WORK TASK
From the records below, transcribe only the lines running from the one with "Where should I click to: Click the top" through the one with "The width and height of the screenshot is (1076, 624).". Keep both of those end lines.

Saved data entries:
"""
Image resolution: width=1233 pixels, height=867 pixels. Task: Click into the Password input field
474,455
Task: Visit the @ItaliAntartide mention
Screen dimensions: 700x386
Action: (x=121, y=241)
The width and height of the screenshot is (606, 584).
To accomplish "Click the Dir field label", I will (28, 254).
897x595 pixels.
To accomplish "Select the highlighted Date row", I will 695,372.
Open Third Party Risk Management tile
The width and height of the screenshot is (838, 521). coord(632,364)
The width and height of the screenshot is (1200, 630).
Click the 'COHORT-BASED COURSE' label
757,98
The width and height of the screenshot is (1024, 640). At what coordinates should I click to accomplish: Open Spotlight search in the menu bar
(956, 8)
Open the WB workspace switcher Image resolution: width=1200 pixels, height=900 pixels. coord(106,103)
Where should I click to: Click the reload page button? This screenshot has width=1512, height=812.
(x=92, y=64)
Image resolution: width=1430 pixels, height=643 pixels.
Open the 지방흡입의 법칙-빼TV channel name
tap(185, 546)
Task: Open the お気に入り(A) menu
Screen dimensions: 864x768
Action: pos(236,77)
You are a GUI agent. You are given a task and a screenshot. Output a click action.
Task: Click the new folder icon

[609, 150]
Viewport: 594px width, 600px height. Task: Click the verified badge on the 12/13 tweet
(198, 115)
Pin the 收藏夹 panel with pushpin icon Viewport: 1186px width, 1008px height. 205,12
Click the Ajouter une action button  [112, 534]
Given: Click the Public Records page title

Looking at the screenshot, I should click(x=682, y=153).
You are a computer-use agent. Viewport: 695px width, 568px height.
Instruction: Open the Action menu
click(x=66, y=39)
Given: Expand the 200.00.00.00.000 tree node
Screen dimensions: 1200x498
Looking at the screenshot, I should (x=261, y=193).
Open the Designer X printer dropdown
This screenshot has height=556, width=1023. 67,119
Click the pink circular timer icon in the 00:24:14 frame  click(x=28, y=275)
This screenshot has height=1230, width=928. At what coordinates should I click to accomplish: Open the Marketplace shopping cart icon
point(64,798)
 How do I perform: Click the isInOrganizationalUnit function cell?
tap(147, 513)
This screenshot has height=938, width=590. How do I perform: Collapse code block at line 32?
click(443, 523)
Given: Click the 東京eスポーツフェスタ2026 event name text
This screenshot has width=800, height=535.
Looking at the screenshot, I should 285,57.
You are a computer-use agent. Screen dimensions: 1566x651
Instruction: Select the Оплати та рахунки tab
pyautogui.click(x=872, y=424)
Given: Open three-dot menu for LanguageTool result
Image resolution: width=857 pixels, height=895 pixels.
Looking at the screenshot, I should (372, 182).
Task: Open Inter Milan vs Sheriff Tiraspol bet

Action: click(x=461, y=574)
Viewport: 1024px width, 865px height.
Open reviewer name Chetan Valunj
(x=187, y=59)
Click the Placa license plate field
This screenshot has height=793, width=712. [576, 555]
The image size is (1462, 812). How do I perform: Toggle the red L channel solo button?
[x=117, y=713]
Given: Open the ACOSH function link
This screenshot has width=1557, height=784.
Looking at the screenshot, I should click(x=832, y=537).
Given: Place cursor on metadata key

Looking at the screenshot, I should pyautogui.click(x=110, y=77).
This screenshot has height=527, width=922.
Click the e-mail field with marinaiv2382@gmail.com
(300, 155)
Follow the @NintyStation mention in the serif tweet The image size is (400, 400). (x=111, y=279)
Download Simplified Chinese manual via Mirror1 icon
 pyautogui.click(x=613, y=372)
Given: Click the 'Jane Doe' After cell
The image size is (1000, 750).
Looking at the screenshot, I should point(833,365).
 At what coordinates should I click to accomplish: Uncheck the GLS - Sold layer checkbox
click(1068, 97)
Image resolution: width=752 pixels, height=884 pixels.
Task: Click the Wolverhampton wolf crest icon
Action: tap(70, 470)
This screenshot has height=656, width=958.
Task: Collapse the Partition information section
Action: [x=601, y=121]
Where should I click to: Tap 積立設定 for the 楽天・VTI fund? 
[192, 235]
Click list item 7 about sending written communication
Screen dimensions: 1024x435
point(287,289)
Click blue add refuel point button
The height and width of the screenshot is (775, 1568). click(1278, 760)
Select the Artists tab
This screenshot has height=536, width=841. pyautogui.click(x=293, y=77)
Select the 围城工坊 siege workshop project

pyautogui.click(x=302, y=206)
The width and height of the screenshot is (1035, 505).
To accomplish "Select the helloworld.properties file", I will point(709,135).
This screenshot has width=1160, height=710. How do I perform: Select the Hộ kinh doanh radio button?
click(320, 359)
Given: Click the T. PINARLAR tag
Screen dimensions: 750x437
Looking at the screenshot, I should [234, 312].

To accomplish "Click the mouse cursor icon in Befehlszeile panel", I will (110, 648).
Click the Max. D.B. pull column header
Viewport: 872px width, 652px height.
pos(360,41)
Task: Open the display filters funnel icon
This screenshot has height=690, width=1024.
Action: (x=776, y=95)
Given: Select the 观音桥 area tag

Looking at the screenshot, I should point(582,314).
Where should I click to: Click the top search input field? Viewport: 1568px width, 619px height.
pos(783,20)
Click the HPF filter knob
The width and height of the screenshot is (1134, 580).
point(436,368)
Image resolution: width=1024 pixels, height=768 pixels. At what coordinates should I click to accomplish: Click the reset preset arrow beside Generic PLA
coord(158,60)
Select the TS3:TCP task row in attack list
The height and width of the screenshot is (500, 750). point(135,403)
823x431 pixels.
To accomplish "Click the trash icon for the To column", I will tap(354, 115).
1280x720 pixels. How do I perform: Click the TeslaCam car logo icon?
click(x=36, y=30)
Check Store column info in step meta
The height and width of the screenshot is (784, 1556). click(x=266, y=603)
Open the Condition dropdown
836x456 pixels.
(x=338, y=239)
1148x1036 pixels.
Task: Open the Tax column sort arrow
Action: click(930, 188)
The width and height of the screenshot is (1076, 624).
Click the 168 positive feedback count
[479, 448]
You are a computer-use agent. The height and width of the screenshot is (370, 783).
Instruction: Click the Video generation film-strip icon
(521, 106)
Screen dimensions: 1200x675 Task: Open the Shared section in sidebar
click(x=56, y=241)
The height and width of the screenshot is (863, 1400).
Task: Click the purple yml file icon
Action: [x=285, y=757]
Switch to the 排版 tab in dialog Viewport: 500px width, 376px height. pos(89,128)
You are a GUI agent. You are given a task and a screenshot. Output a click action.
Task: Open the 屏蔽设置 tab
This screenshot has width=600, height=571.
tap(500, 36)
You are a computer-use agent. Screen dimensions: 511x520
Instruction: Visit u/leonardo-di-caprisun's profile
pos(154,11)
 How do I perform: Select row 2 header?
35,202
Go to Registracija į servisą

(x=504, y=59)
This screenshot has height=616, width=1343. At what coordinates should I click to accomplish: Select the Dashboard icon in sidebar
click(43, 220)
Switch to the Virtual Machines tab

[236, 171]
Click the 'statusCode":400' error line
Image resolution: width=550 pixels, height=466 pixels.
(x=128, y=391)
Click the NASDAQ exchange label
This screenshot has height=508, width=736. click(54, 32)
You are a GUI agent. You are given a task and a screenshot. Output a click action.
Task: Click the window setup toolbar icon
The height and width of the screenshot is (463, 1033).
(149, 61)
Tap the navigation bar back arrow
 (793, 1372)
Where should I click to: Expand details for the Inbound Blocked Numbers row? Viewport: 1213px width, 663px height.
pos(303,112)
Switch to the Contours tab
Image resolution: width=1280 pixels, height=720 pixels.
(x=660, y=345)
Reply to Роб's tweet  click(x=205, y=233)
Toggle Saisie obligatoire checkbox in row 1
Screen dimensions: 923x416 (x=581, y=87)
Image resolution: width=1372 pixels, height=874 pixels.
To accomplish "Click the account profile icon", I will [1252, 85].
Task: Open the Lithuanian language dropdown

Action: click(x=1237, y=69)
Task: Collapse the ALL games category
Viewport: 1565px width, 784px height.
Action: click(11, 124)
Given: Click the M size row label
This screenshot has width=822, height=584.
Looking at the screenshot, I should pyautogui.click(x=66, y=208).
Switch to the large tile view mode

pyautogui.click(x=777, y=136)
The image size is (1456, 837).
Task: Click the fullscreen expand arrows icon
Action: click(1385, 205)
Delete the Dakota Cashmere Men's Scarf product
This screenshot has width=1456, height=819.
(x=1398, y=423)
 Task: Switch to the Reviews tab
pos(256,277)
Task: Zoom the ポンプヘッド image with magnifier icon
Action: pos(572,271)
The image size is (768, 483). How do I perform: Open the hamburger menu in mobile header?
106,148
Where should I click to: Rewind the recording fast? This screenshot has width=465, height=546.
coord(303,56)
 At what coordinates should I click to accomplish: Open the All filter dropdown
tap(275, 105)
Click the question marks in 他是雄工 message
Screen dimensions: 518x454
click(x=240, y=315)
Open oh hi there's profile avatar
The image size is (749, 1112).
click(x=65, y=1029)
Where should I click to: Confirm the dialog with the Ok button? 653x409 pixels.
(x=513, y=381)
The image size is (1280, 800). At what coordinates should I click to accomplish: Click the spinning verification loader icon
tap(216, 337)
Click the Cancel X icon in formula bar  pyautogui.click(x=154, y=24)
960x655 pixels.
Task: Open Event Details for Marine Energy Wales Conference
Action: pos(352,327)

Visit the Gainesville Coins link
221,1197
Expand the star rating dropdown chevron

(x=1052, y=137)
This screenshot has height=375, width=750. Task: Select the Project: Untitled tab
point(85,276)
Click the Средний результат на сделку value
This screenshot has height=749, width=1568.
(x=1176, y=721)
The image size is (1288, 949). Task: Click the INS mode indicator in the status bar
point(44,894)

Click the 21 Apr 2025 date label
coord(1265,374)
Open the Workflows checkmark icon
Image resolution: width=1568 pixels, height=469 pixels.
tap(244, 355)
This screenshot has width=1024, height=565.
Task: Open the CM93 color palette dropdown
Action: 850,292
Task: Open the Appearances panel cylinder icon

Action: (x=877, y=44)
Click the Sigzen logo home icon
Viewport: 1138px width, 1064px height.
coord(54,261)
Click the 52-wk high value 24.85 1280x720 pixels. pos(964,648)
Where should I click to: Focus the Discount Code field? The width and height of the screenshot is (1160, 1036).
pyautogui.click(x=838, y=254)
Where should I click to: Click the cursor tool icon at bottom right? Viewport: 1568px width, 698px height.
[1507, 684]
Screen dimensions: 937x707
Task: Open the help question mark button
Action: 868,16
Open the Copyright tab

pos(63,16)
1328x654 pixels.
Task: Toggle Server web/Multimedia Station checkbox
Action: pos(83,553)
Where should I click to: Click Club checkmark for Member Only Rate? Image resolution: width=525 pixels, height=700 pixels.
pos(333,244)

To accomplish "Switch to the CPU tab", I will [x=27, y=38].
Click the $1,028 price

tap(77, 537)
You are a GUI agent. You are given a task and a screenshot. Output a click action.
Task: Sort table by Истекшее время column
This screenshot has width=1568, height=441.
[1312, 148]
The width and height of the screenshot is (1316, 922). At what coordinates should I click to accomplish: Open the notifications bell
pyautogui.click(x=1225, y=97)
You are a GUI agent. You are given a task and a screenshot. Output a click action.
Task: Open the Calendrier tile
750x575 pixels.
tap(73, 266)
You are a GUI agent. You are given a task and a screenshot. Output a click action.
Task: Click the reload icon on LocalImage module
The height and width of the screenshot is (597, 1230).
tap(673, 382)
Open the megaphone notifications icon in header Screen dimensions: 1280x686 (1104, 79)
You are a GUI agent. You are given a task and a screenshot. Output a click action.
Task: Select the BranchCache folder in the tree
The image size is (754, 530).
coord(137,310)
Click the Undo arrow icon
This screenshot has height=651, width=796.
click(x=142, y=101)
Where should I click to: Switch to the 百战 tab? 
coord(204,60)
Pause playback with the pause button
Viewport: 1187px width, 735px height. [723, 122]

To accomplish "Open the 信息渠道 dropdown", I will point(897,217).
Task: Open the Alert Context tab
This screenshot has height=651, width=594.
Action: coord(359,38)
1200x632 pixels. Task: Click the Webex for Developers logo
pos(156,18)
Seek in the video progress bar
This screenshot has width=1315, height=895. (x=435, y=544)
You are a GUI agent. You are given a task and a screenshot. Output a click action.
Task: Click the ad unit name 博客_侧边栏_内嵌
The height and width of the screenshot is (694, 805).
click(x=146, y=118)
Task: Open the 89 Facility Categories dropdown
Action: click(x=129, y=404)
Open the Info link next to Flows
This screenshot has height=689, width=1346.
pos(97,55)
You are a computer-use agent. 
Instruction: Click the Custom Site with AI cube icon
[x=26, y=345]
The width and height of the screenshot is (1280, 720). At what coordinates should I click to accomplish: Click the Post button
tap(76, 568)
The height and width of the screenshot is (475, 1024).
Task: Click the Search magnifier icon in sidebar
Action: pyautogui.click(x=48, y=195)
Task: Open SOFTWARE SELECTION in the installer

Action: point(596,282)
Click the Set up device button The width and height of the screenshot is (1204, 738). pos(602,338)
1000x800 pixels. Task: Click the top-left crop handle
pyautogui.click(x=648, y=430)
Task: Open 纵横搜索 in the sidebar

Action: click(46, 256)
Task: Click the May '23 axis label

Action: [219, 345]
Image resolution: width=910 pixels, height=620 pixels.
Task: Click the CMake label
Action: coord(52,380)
"""
TASK SOLUTION
Where should I click to: Click the top search input field? Viewport: 1568px width, 619px height.
pos(783,20)
Click the HPF filter knob
The width and height of the screenshot is (1134, 580).
point(436,368)
Image resolution: width=1024 pixels, height=768 pixels. At what coordinates should I click to accomplish: Click the reset preset arrow beside Generic PLA
coord(158,60)
Select the TS3:TCP task row in attack list
The height and width of the screenshot is (500, 750). point(135,403)
823x431 pixels.
To accomplish "Click the trash icon for the To column", I will tap(354, 115).
1280x720 pixels. How do I perform: Click the TeslaCam car logo icon?
click(x=36, y=30)
Check Store column info in step meta
The height and width of the screenshot is (784, 1556). click(x=266, y=603)
Open the Condition dropdown
836x456 pixels.
(x=338, y=239)
1148x1036 pixels.
Task: Open the Tax column sort arrow
Action: click(930, 188)
The width and height of the screenshot is (1076, 624).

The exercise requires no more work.